Some of you might find this interesting to read (this was on the net a while ago for free but the free link is now gone so I scanned my copy)
http://analogengineering.com/lightni...od_study_1.pdf

If you noticed that in the last 10 years or so, lightning rods went from being very sharp (Franklin) to being more rounded, it was because of the research these guys did. There are a bunch of very technical papers by the same phd guys but the one linked to above is somewhat of a summary.

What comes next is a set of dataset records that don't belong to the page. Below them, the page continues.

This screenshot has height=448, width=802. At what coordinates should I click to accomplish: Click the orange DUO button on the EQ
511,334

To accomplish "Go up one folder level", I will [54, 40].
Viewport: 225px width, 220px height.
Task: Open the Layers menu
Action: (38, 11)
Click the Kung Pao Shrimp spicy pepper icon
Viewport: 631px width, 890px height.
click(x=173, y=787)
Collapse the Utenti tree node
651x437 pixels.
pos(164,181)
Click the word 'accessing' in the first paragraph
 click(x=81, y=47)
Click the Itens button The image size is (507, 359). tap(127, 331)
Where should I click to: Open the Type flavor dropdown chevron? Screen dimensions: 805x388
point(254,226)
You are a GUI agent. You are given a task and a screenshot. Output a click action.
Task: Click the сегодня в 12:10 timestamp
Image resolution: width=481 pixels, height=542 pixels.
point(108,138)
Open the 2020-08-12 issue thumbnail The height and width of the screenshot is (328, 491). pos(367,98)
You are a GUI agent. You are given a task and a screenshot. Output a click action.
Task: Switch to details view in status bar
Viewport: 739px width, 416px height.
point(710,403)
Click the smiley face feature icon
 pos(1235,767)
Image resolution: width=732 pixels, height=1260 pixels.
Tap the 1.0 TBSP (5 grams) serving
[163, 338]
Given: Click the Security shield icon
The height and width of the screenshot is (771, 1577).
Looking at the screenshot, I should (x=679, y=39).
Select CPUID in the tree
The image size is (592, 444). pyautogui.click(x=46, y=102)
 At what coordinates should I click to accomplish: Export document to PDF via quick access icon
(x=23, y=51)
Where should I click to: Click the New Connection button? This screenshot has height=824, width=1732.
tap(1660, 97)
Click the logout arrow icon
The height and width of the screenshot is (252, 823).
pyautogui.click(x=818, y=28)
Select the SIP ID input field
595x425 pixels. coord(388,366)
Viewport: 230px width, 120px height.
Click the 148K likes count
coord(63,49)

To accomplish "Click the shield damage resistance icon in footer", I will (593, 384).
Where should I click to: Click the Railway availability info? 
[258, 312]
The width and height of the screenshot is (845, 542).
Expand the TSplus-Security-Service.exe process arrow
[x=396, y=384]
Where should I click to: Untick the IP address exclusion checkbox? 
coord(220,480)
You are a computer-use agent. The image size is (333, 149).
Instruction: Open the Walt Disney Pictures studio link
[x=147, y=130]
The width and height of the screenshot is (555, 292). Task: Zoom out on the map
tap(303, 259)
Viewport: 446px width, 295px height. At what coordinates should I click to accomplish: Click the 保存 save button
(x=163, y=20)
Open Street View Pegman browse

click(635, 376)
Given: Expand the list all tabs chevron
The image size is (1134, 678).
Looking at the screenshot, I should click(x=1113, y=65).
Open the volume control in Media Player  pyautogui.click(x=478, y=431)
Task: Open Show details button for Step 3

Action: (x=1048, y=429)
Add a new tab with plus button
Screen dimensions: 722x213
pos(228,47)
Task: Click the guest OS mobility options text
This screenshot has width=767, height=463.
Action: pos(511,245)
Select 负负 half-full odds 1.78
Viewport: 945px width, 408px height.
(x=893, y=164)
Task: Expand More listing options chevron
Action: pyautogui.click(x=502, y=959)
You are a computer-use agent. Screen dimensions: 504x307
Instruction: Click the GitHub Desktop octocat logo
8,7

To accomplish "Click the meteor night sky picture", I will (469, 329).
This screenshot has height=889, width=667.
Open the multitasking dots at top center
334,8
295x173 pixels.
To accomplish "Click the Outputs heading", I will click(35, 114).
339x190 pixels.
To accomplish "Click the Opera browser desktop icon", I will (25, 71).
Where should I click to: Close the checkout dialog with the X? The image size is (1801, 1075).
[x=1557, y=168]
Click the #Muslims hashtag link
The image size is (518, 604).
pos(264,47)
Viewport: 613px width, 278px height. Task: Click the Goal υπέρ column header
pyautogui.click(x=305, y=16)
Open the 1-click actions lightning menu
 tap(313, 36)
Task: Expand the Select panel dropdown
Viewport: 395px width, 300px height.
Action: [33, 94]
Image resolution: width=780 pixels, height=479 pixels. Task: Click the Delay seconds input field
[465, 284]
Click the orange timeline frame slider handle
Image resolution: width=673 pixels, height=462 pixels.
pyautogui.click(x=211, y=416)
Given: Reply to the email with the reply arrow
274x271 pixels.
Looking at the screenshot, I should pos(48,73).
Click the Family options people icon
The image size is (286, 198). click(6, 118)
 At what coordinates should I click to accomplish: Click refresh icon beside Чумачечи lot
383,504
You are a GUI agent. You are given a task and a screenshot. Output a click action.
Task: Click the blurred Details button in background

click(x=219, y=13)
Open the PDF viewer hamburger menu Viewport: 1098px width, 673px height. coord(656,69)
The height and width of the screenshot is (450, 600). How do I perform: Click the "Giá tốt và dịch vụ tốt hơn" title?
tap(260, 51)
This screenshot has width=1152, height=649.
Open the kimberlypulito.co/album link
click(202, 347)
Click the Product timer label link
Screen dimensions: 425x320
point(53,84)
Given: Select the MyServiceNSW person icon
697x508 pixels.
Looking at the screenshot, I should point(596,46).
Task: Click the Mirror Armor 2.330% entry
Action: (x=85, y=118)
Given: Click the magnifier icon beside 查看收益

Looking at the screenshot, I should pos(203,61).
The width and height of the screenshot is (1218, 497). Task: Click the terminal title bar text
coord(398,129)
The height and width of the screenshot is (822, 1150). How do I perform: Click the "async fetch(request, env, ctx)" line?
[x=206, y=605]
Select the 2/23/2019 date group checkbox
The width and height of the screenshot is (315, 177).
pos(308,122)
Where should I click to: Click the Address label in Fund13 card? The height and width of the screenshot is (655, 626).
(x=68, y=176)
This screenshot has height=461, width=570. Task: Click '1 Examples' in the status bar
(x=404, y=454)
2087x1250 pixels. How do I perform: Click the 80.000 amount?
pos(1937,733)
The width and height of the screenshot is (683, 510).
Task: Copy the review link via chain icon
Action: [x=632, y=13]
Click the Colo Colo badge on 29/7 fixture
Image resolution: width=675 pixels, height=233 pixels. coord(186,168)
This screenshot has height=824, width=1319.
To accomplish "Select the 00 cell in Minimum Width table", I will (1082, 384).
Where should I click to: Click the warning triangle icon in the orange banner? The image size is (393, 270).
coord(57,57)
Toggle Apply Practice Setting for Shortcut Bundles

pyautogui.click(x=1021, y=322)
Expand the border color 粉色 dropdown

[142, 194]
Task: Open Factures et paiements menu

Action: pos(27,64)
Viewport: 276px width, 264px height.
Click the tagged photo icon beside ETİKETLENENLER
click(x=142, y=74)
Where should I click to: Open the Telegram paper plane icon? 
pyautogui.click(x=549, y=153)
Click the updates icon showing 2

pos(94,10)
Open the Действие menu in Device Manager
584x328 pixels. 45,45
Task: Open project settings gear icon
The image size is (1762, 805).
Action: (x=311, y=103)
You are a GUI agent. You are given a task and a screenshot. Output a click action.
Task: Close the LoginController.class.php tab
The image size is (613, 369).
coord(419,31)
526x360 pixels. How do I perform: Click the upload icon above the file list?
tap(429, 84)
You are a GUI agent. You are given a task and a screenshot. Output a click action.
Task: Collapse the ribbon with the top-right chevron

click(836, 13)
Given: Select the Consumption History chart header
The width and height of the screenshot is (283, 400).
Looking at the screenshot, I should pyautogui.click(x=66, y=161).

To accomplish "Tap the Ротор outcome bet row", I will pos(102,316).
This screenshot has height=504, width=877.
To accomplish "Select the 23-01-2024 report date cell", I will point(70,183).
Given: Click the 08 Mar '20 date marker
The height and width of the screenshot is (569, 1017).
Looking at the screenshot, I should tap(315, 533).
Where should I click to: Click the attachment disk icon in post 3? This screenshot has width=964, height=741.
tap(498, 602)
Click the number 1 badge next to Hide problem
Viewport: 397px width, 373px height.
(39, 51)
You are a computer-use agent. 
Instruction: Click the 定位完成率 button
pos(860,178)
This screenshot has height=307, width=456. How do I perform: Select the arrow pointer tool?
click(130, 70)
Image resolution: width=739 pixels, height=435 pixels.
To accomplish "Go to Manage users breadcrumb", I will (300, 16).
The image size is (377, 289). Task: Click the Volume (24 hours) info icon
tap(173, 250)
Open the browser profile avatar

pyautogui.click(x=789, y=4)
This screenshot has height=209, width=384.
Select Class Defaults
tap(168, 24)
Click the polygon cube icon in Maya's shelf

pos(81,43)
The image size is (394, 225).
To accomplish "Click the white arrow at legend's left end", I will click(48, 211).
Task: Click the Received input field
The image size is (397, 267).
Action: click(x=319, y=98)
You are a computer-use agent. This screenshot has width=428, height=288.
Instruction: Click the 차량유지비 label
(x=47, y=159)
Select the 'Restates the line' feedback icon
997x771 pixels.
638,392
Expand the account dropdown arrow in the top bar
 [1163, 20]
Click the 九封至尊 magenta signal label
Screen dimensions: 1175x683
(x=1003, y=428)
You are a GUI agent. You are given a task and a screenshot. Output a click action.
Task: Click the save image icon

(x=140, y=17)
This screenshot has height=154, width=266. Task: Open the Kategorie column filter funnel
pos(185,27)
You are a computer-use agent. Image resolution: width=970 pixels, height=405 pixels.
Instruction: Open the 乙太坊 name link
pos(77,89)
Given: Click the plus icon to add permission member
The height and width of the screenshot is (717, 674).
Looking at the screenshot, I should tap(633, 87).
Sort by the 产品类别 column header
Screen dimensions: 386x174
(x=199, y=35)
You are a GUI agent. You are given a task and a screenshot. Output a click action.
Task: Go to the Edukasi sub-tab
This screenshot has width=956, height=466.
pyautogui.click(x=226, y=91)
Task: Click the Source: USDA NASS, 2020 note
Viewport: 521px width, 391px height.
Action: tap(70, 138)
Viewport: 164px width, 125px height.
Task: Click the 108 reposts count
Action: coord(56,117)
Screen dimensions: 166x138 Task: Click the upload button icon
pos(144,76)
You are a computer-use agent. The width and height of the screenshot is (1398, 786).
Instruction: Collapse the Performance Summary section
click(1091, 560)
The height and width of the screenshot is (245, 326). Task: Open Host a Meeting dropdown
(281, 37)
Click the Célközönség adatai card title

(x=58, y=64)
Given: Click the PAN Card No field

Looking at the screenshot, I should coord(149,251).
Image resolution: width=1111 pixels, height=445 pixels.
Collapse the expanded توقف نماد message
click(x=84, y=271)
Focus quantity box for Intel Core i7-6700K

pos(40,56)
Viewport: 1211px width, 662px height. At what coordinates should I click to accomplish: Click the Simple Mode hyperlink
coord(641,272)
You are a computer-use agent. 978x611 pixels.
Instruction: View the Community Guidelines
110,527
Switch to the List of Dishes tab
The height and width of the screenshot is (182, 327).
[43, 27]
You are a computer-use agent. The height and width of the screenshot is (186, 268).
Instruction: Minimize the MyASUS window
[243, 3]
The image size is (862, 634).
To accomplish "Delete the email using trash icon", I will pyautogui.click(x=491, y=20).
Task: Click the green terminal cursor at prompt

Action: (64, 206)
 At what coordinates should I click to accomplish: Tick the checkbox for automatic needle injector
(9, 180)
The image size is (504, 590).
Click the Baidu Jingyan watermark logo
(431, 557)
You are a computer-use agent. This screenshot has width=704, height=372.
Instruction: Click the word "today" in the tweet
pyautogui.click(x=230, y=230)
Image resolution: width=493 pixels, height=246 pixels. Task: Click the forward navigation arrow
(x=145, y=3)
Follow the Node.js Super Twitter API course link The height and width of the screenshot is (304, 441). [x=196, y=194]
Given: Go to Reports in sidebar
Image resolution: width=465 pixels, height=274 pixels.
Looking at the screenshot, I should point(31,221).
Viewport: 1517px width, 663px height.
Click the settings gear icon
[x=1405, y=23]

These guys put sharp lightning rods near blunt lightning rods on a mountain top over a bunch of years and while there were 12 strikes to the blunt rods, not a single sharp rod was struck. All of these rods were grounded.

Also interesting that they shot a wire up into the air that induced a lightning strike. This wire was NOT grounded - strike happened when the wire was about its own length above the ground.

It’s always a stretch to make conclusion about what happens on water from what happens on land.. but if I kept a boat in a marina, I think I would put a very sharp tipped rod at the very top of the mast (i.e., a Franklin rod) and would also make sure there was some mechanism to "ground" the mast so that the Corona current mechanism at the tip of the Franklin rod was happening.

Note, Frankin rods work fine as lightning rods, the blunt tip ones just work a little better when they are competing.

Last edited by waltsn; 09-01-2012 at 07:17 AM.